Eu., 532-537: δυσσεβίας μὲν ὕβρις τέκος ὡς ἐτύμως, ἐκ δ'ὑγιείας φρενῶν ὁ πάμφιλος καὶ πολύευκτος ὄλβος.

Pe., 749-751: θνητὸς ὢν θεῶν τε πάντων ᾤετ' οὐκ εὐβουλίᾳ/ καὶ Ποσειδῶνος κρατήσειν· πῶς τάδ'οὐ νόσος φρενῶν/ εἶχε παῖδ' ἐμόν.

χάρις βίαιος: l'idée que les dieux imposent la sagesse par la violence est également une idée largement répandue. Cf. par exemple Sénèque, Dialog. 7, 15, 5 sqq.: Habebit illud in animo uetus praeceptum: deum sequere! Quisquis autem queritur et plorat et gemit imperata facere ui cogitur et inuitus rapitur ad iussa nihilominus

 

Antistrophe 2: vv.184-191

Αὐλίδος: des courants puissants, dont la direction peut changer brutalement, rendent la navigation délicate dans l'Euripe, détroit qui sépare Aulis de Chalcis en Eubée.

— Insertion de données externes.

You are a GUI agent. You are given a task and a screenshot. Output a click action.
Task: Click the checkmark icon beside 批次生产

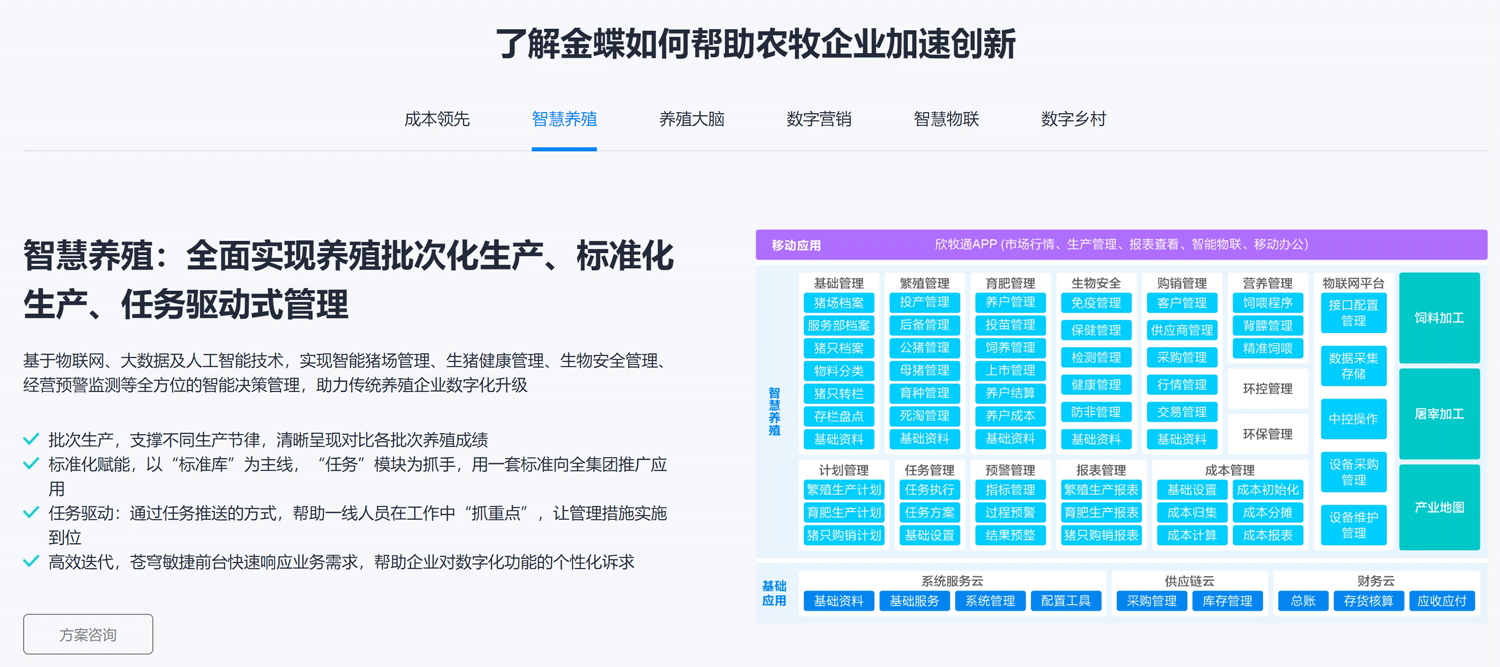(31, 439)
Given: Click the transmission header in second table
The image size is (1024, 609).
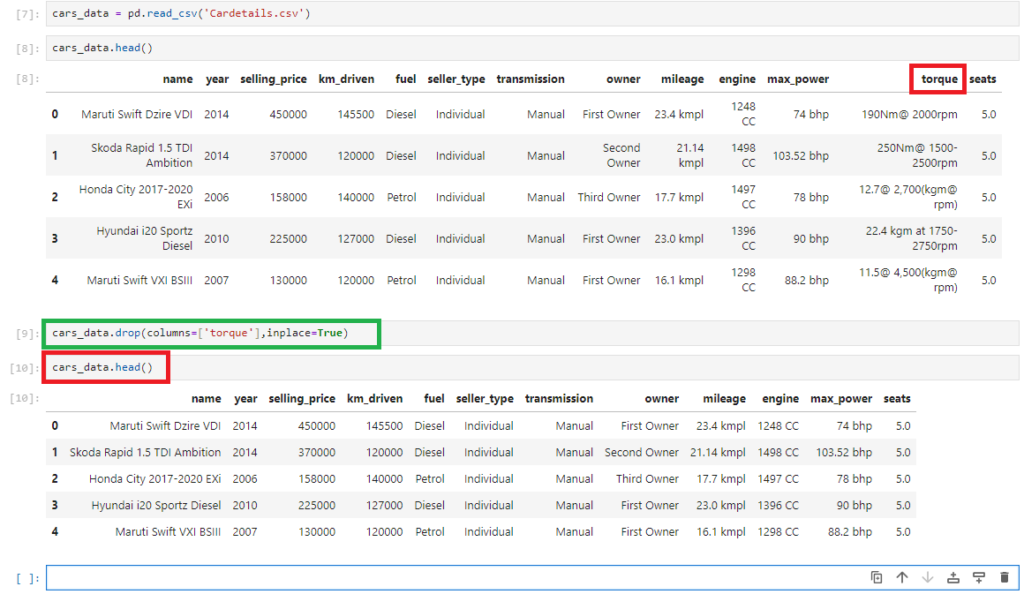Looking at the screenshot, I should [x=558, y=399].
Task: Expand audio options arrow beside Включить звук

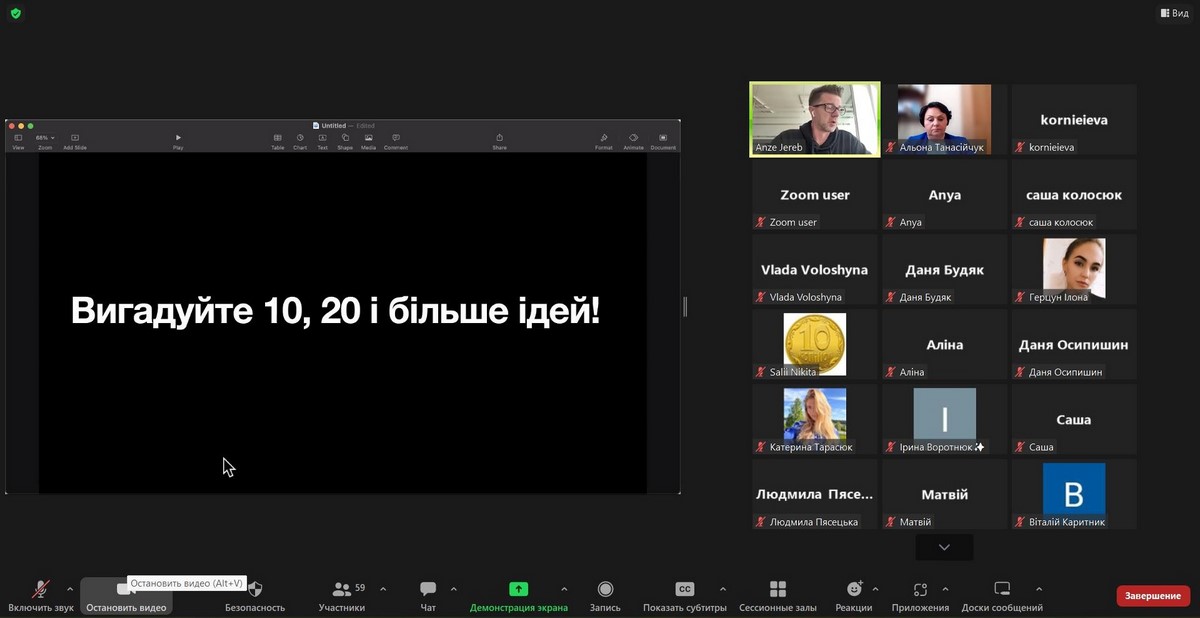Action: [69, 589]
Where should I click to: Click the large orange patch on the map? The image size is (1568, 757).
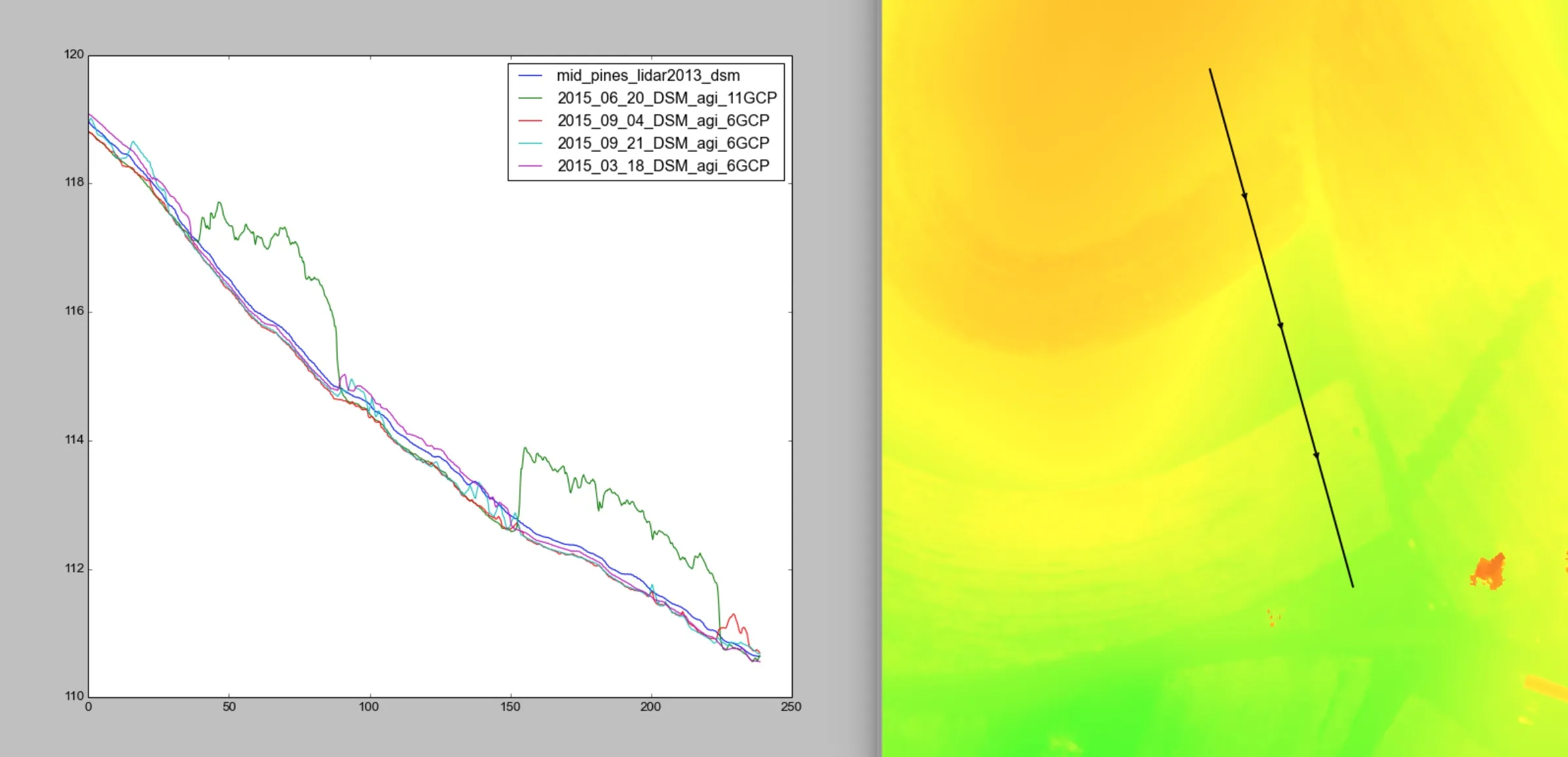(1489, 571)
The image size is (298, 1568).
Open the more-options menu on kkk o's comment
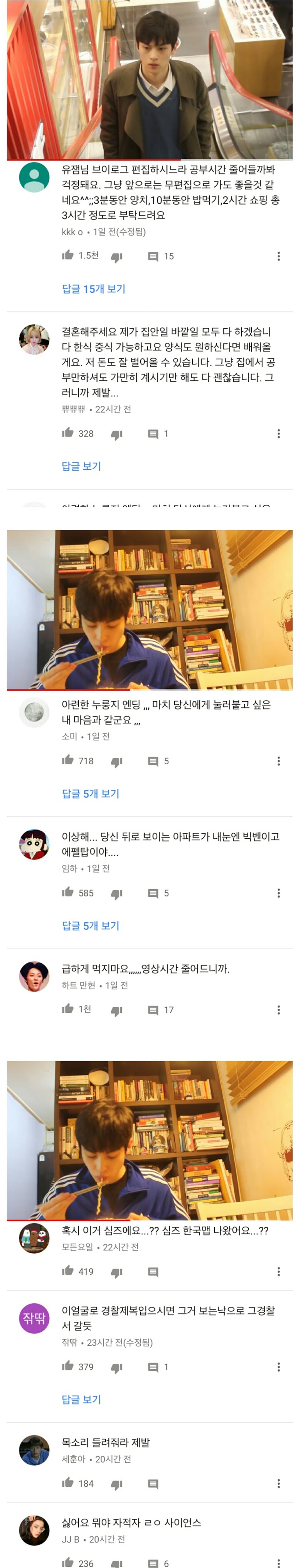(x=278, y=256)
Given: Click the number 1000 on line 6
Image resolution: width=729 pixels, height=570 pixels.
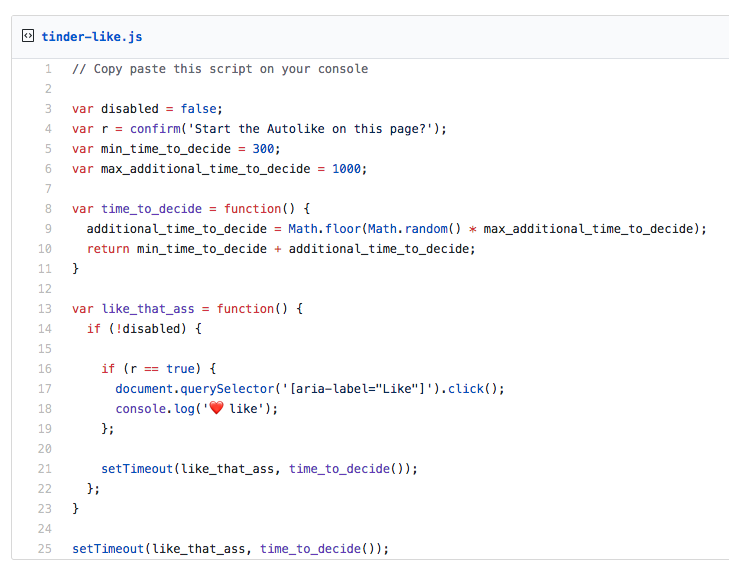Looking at the screenshot, I should coord(346,169).
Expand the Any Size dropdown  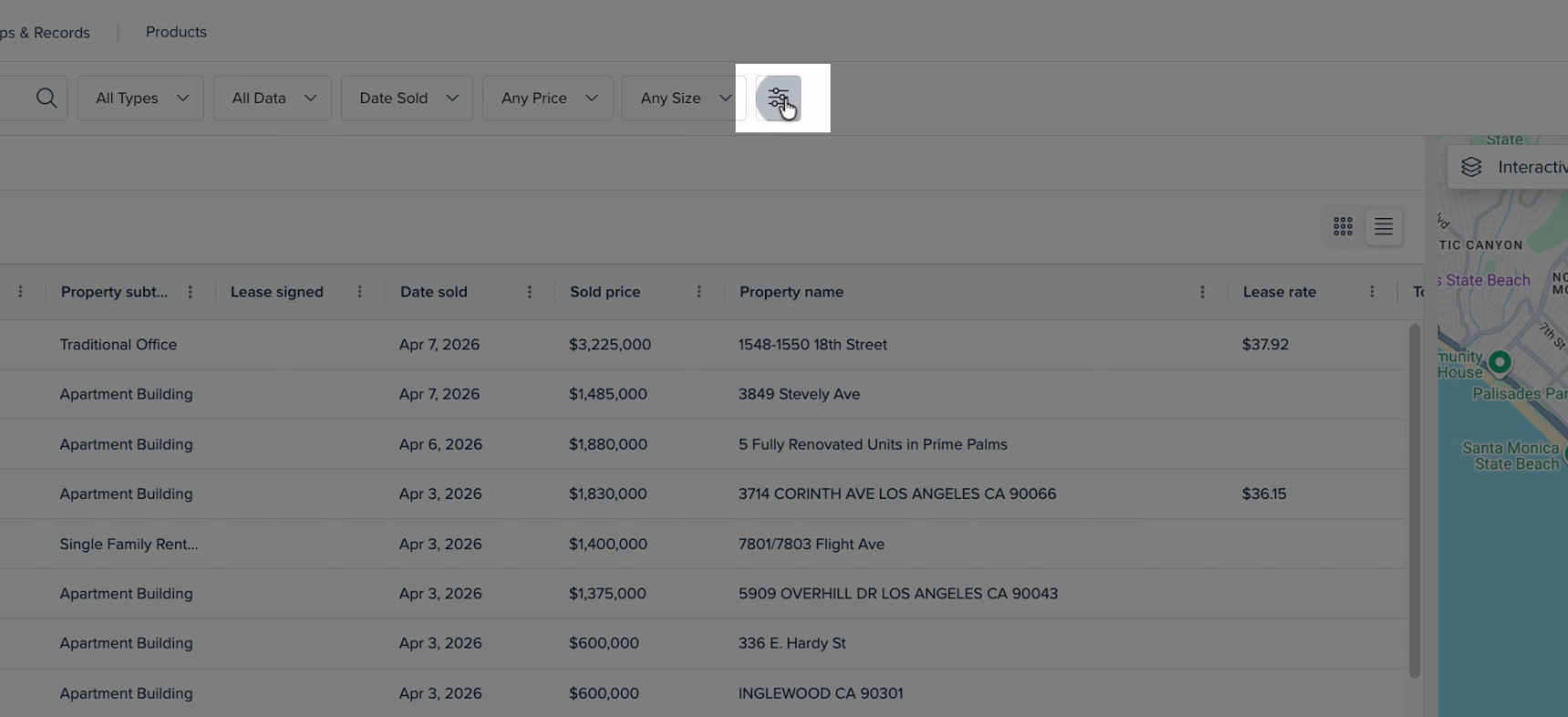(x=684, y=99)
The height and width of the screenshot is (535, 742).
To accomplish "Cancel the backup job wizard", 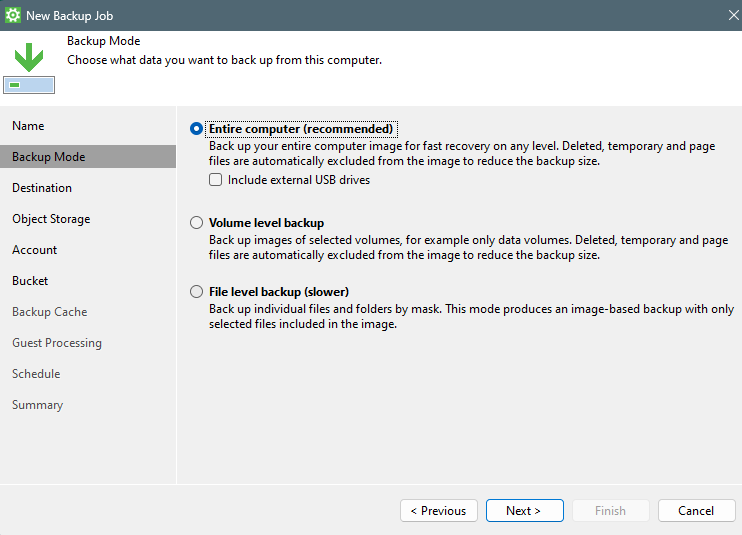I will point(696,511).
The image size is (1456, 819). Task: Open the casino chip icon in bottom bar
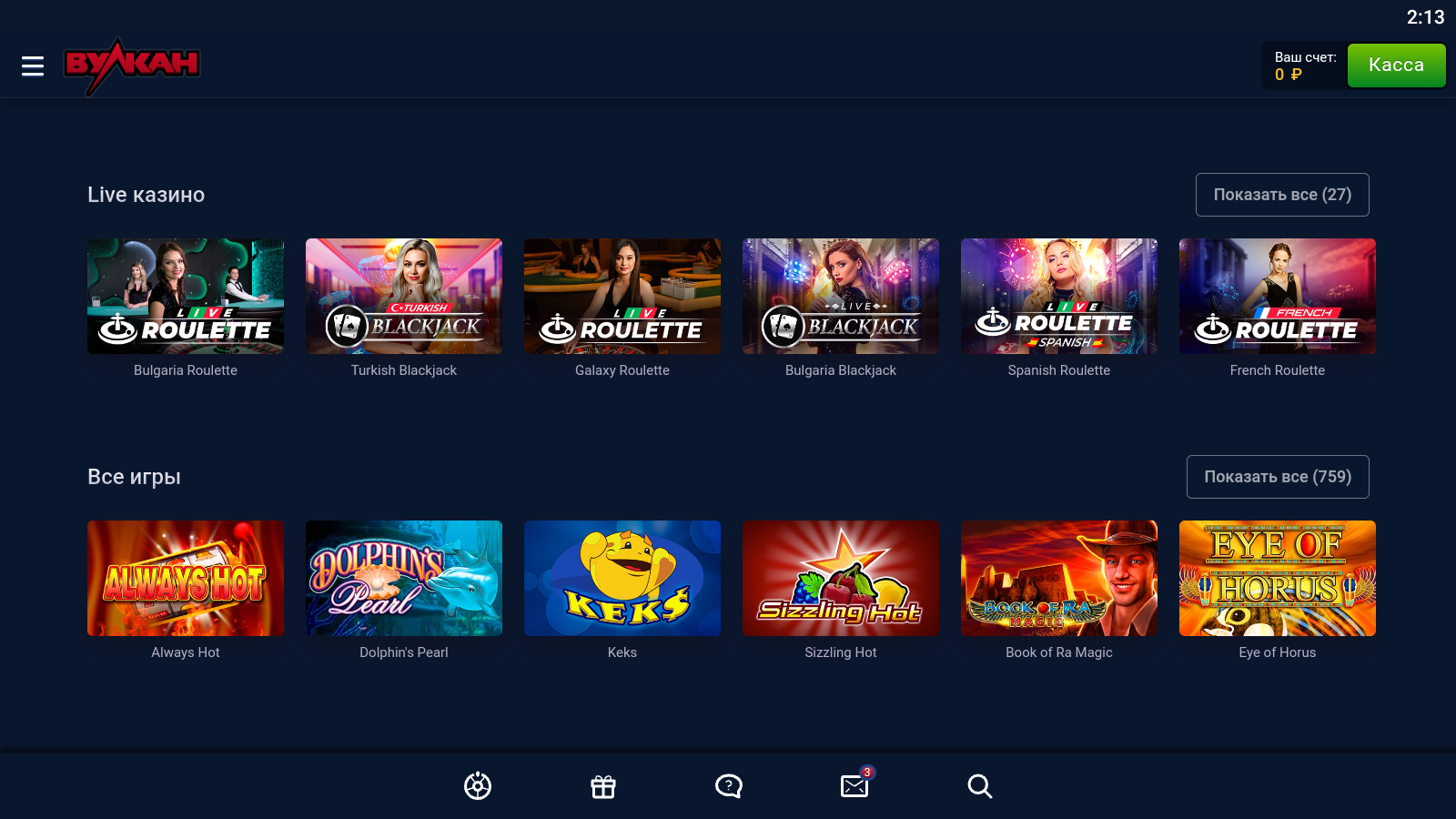pos(478,785)
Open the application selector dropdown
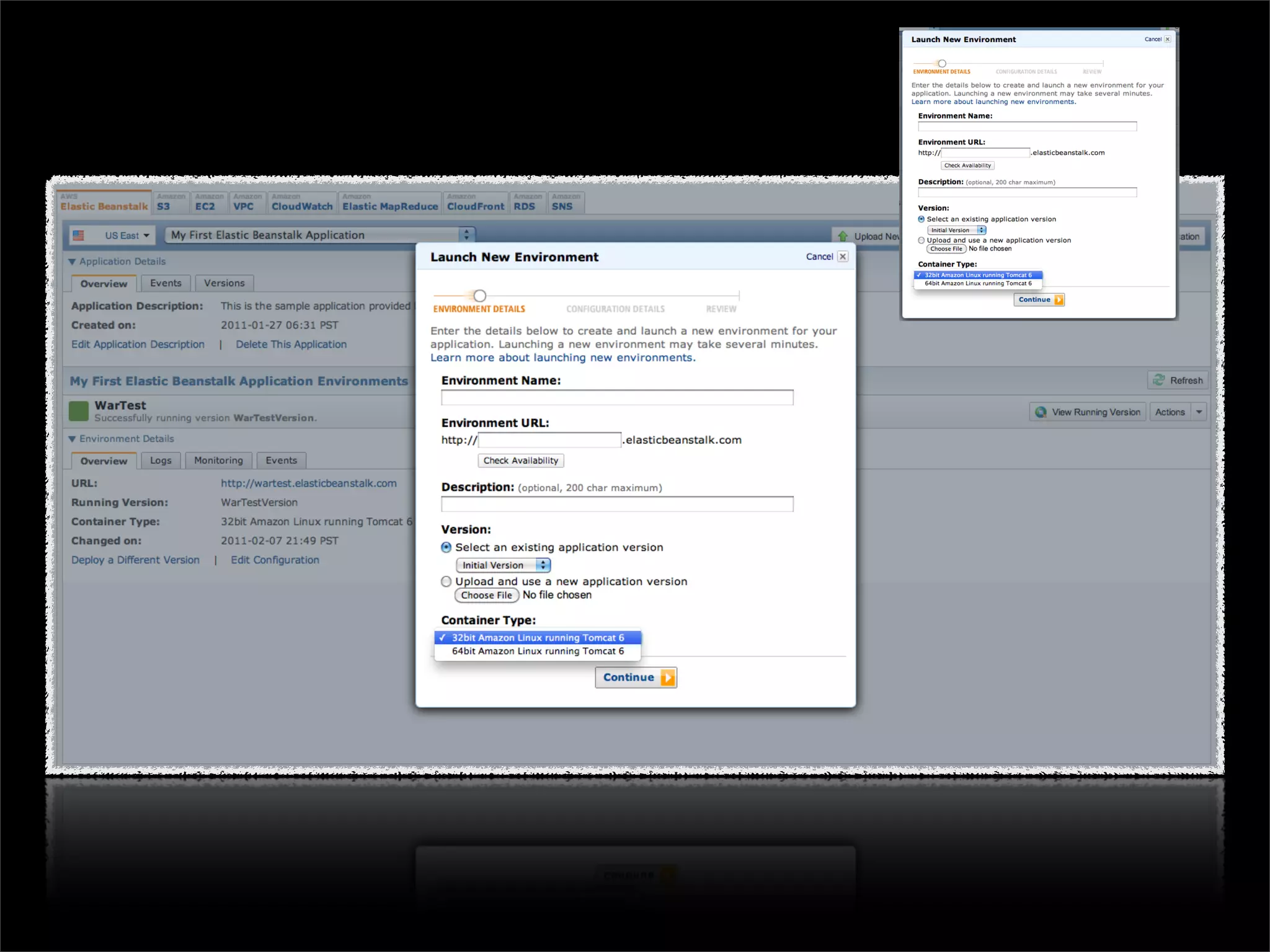The image size is (1270, 952). click(x=466, y=235)
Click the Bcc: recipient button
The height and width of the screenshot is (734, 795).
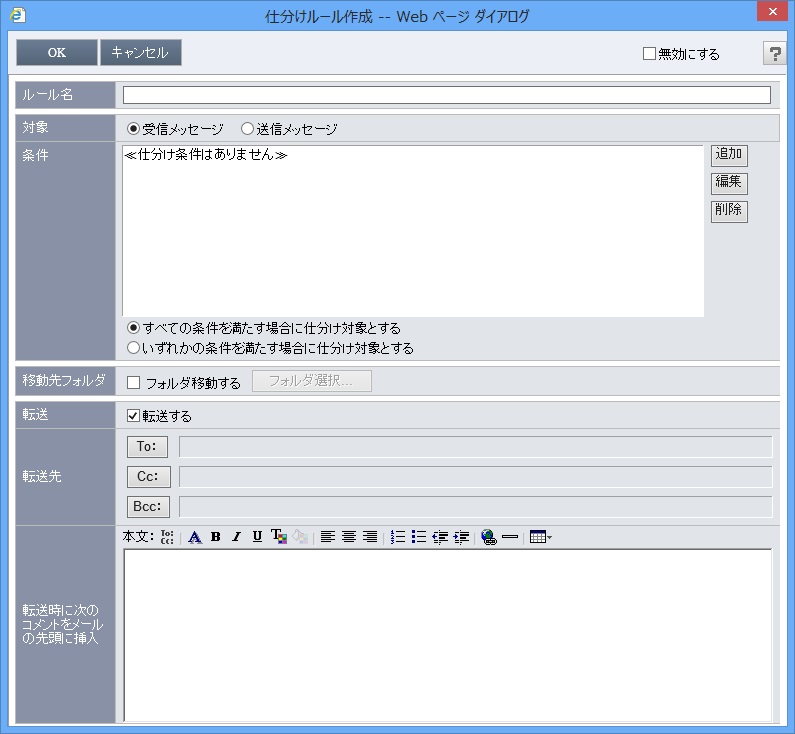(148, 506)
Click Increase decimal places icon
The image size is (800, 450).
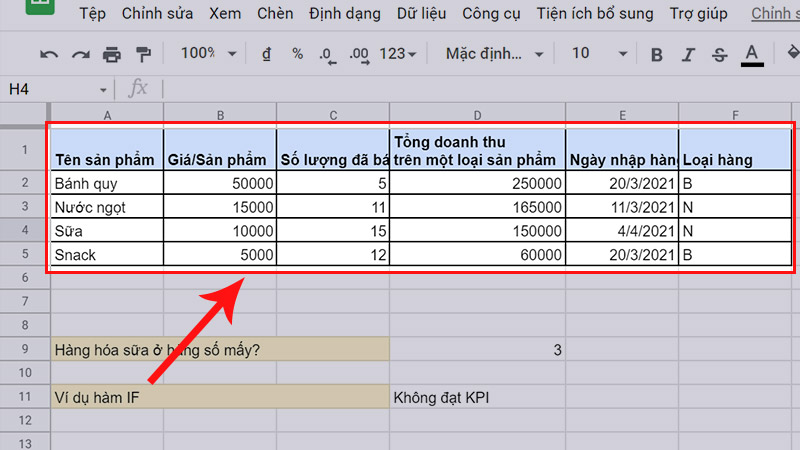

C'est la raison pour laquelle certains éditeurs ont corrigé l'hapax παλλίρροχθος en l'hapax παλίρροθος, de ῥόθος, bruit des choses qui se heurtent, lui conférant le sens de "battu par le flux et le reflux".

 

Strophe 3:  vv.192-204

Στρυμόνος: le Strymon est un vent venu de Thrace, comme le Borée, vent du NNE. Ce dernier, ayant soufflé à Artemision, lors de la fameuse bataille de 480, avait endommagé la flotte perse. Peut-être le public d'Eschyle était-il sensible à ce point commun entre l'expédition d'Agamemnon et celle de Xerxès...

ἐπικρούσαντας: c'est un geste de détresse que l'on trouve déjà chez Homère: ainsi, Achille fait le même geste lorsqu'Agamemnon lui enlève sa captive (Il., I, 245).

 

Antistrophe 3: vv.205-217

ὀργᾷ περιόργως: bel exemple de tautologie qui a rebuté bien des commentateurs. Cependant le fait est attesté ailleurs: cf. Pro., 944: πικρῶς ὑπέρπικρον et Euripide, Or., 811: πάλαι παλαιᾶς ἀπὸ συμφορᾶς.

εὖ γὰρ εἴη: formule rituelle pour terminer une prière, le γάρ étant explicité de la façon que voici: nam, quoniam euitari non potest, optandum ut bene uertat. Cette prière d'Agamemnon le place, selon notre conception occidentale du tragique, dans la situation tragique par excellence, celle où le héros est le jouet d'un destin implacable: quoi qu'il fasse, sa décision lui est fatale, parce qu'il ne maîtrise pas les enjeux et qu'il joue avec des cartes truquées.

 

Strophe 4: vv.218-227

ἀρωγὰν καὶ προτέλεια: ces apposés de θυτὴρ γενέσθαι, qui apparaissent une deuxième fois dans le texte, insistent sur ce sacrifice préliminaire: cette fois, il est identifié puisqu'il s'agit de l'immolation d'Iphigénie. Mais on peut se demander par rapport à quoi il est préliminaire: la réponse suggérée mais non formulée est: préliminaire par rapport au meurtre d'Agamemnon.

 

Antistrophe 4: vv.228-237

δίκαν χιμαίρας: on est loin de l'Iphigénie d'Euripide qui se sacrifie librement pour le salut de la Grèce. La jeune fille chez Eschyle n'est pas consentante, elle est victime d'une violence inouïe, exprimée par la manière dont elle est traitée, comme un animal, et par la résistance qu'elle oppose à ses bourreaux.

 

Strophe 5: vv.238-247

τριτόσπονδον: la troisième libation, de vin pur, était versée en l'honneur de Zeus Σωτήρ. Après le repas, lorsque les plats de nourriture avaient été enlevés et avant qu'on se mette à boire, la coutume voulait que l'on offre des libations à trois dieux et qu'on entonne le péan conduit par le maître de céans. En revanche, il n'était pas imaginable dans l'Athènes classique qu'une jeune fille apparaisse lors de festins qui étaient destinés aux hommes uniquement. La situation évoquée ici renverrait par conséquent à une époque antérieure où la femme était (relativement) plus libre.

 

Antistrophe 5: vv.248-257

Ἀπίας: la terre d'Apis désigne en fait le Péloponnèse, Apis étant un roi légendaire d'Argos, fils d'Apollon guérisseur et pourfendeur de monstres (cf. Su., 262).